As the largest cutter in the U.S. Coast Guard fleet, the Coast Guard Cutter Healy is amply suited for double duty as an icebreaker and as a research vessel that carries laboratories and accommodations for up to 50 scientists and civilian support staff. I deployed aboard the Healy in August of 2013 to observe a survey of the southern reaches of the Arctic Ocean, known as the Chukchi Sea. Sponsored by the Bureau of Ocean Energy Management and the National Science Foundation, the mission was to gather data that would help to lay an environmental base line in anticipation of the first proposed oil drilling in the region.

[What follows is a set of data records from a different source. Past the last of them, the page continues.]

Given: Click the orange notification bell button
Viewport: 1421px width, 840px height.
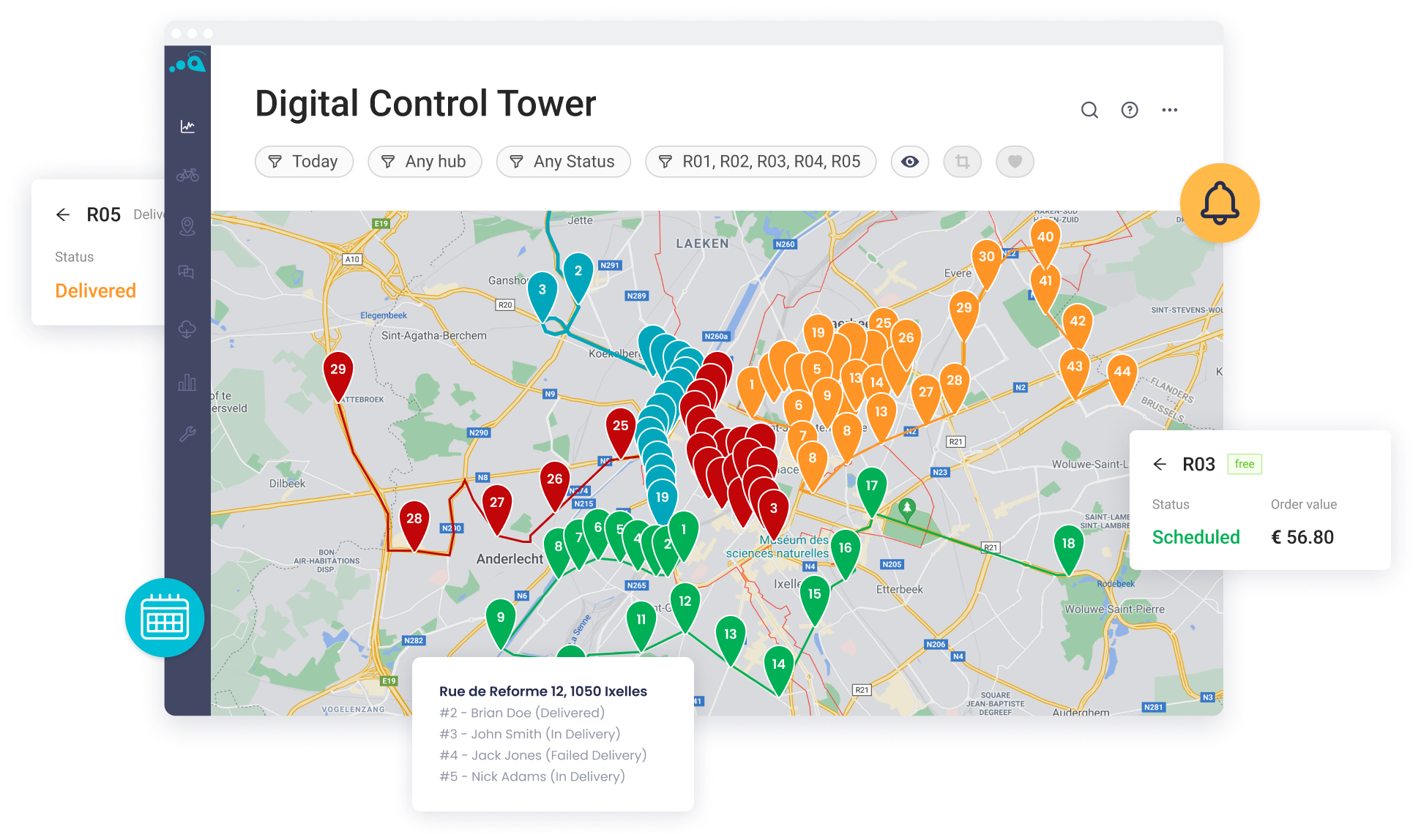Looking at the screenshot, I should 1220,203.
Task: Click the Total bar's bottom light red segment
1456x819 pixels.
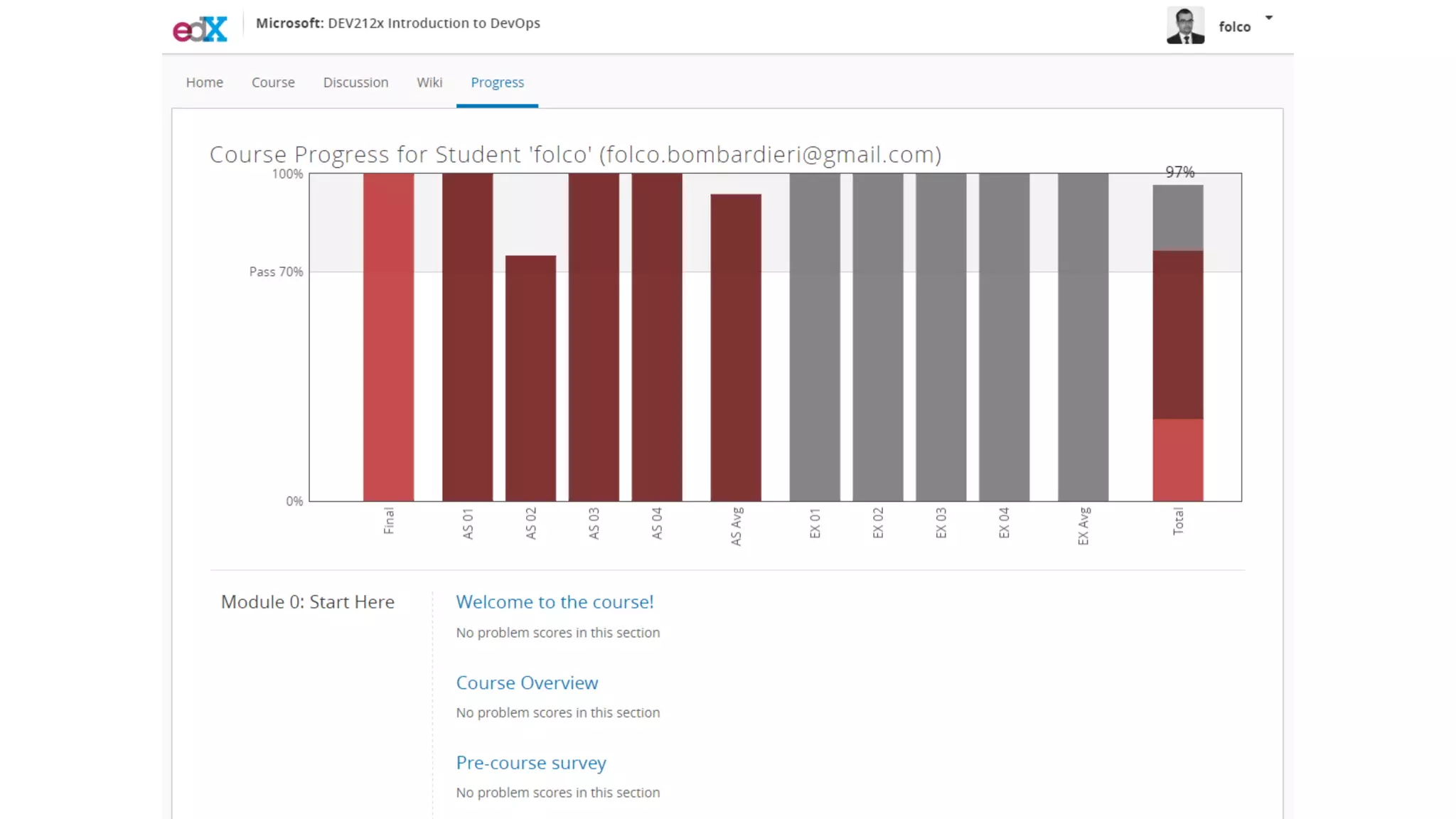Action: coord(1178,460)
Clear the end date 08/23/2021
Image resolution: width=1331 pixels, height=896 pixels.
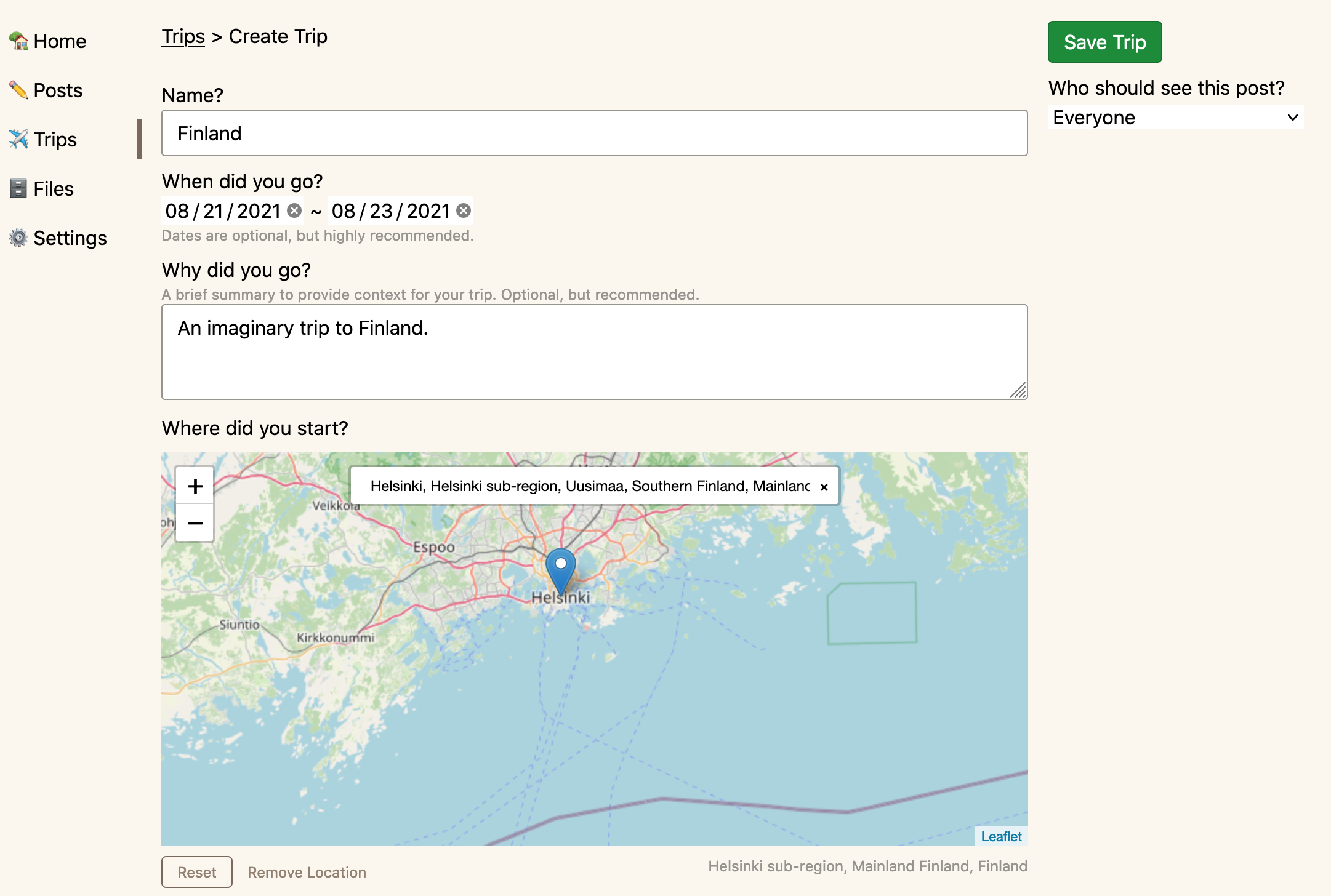pyautogui.click(x=464, y=211)
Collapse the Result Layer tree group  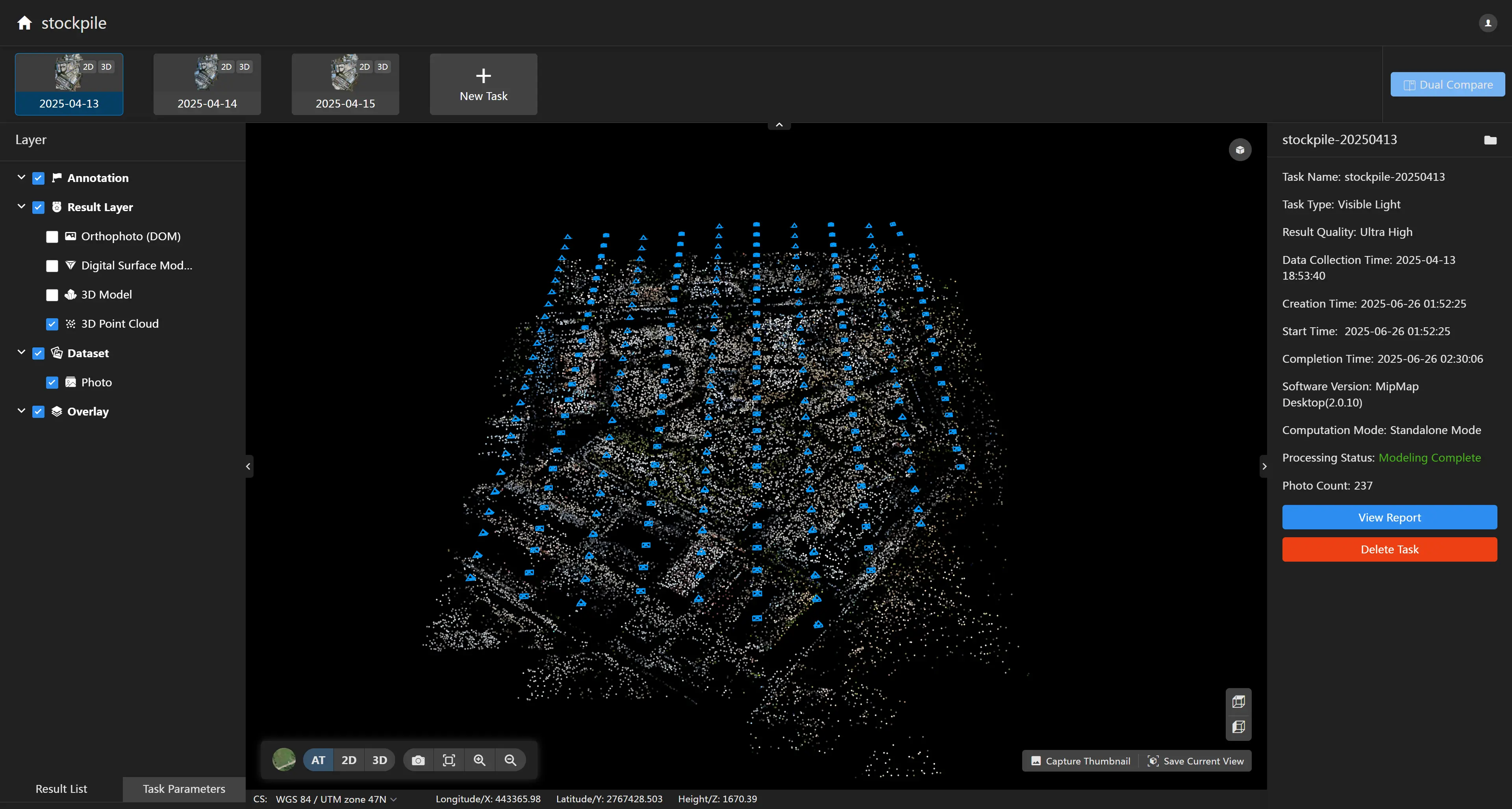22,207
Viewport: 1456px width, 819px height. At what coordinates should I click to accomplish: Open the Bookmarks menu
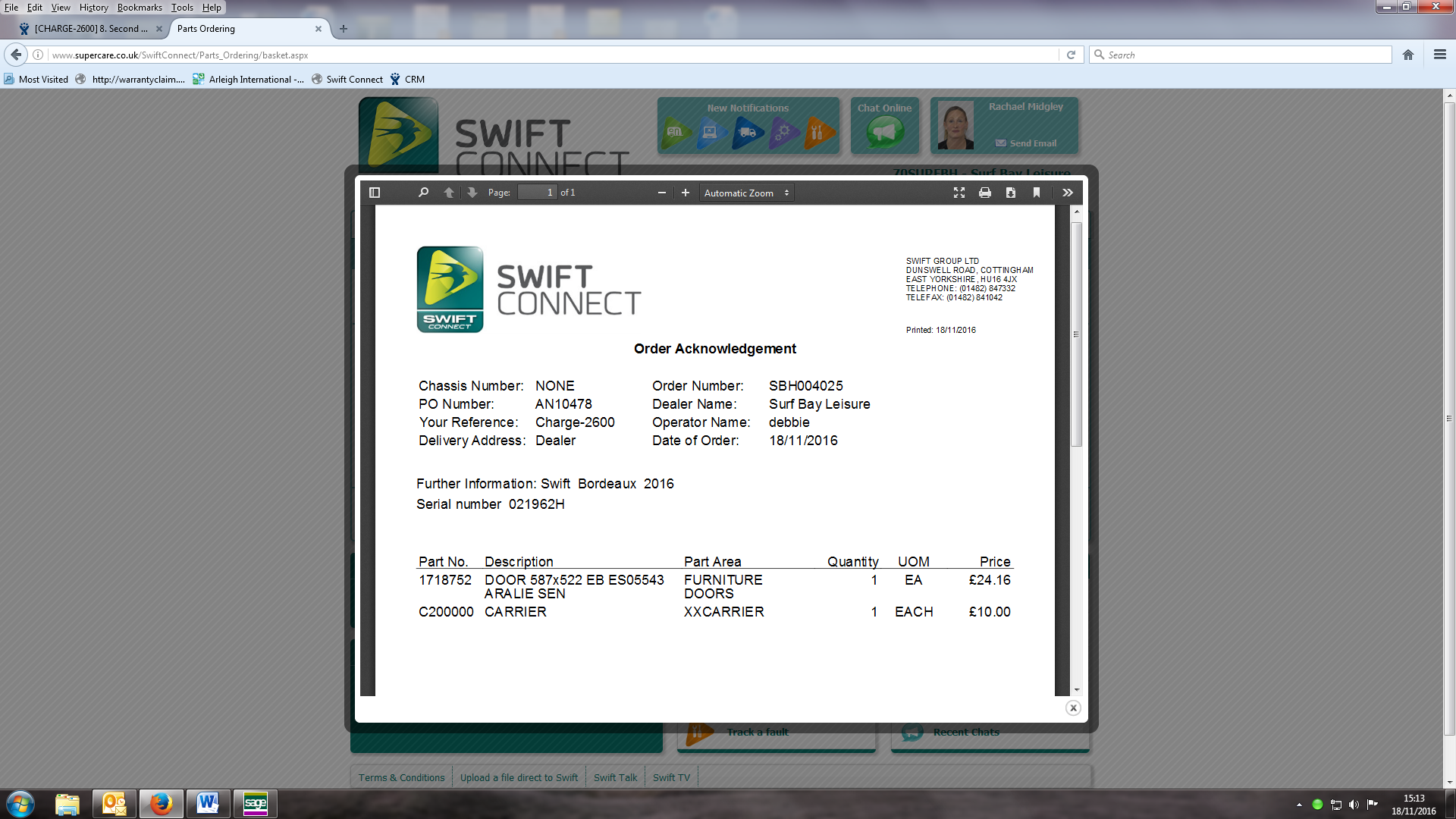(x=140, y=8)

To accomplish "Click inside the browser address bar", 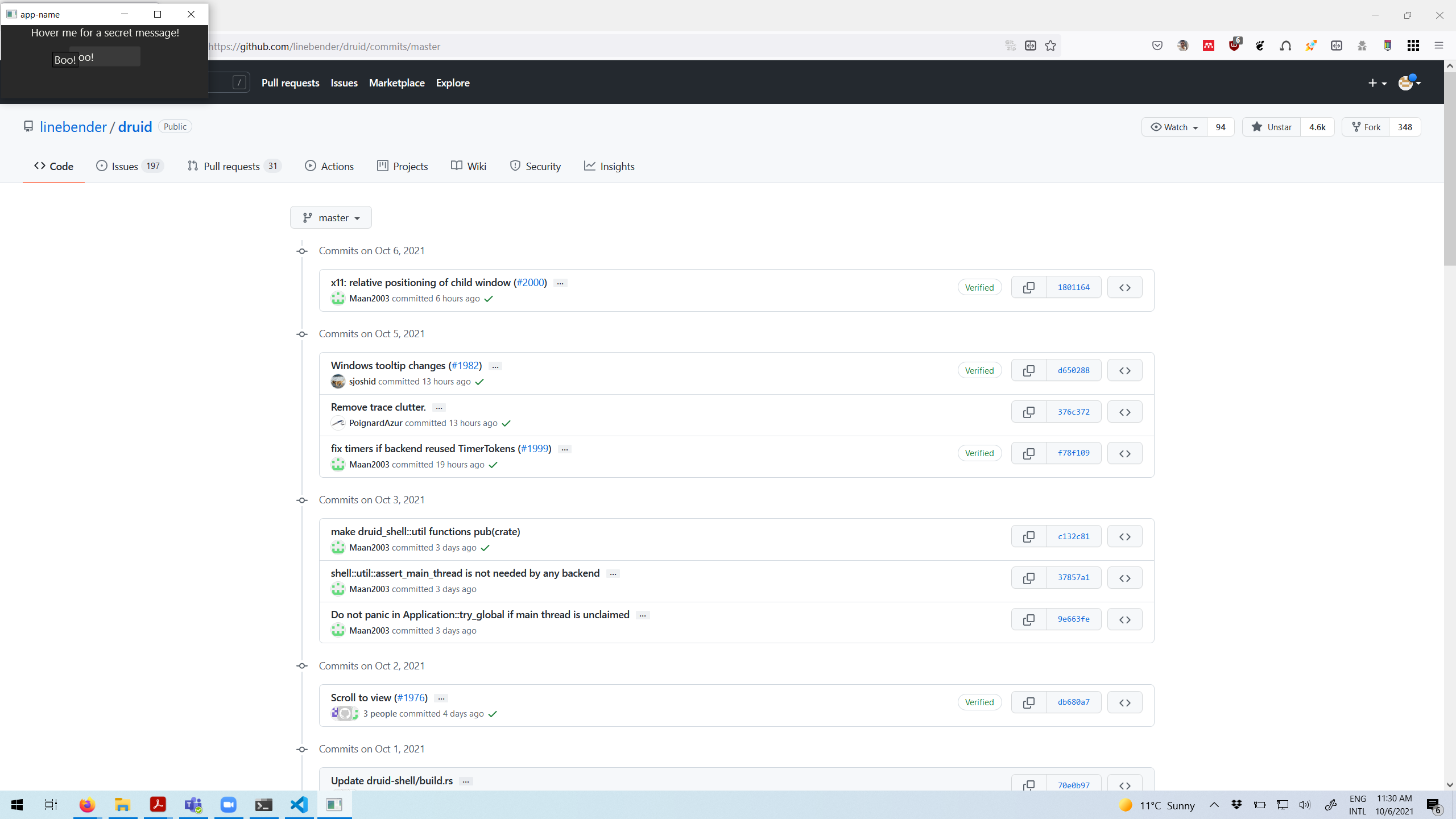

Under the auspices of COGAP, the U.S. Coast Guard Art Program, my assignment was to capture the work of the Coast Guard and especially Coast Guard personnel as they supported Arctic research. Finding a definitive image that would express my theme had proven to be challenging, however, until an opportune moment presented itself late in the voyage. After weeks of putting large-scale apparatus over the side, some of the scientists wanted to complete their work by chipping samples from an ice floe and requested that the ship put down a small boat. It was my chance. When the captain agreed to my request for a second craft, I was on my way out to the ice to follow the action.
On that day, lead gray skies had yielded only adequate visibility for the operation. The temperature, typical for high summer in the southern Arctic, hovered at the freezing point turning precipitation that might have been snow to a soaking drizzle. I had hoped to see the Healy in the background as I watched the other boat maneuver among the floes, but overhanging ice blocked my view. Even so, I was lucky. My coxswain positioned me at the perfect angle at the very moment that a scientist thrust himself across the gunwale and literally reached into the sea. It was a striking sight made even more remarkable by a second scientist who happened to be assisting with a pole. From my angle, the second man’s pose put me in mind of Leutze’s famous painting of George Washington crossing the Delaware.
For the final composition, I chose to couple the scene I had witnessed with a view of the icebreaker standing off in the distance as seen from my extraordinary vantage point. On the floor of that boat I was literally inches from the Arctic Ocean. I was beyond great ships and cranes; close enough to see humans cooperating with humans in the pursuit of knowledge.
Some weeks later, I returned to my studio determined to capture that scene and the important work that it reflected.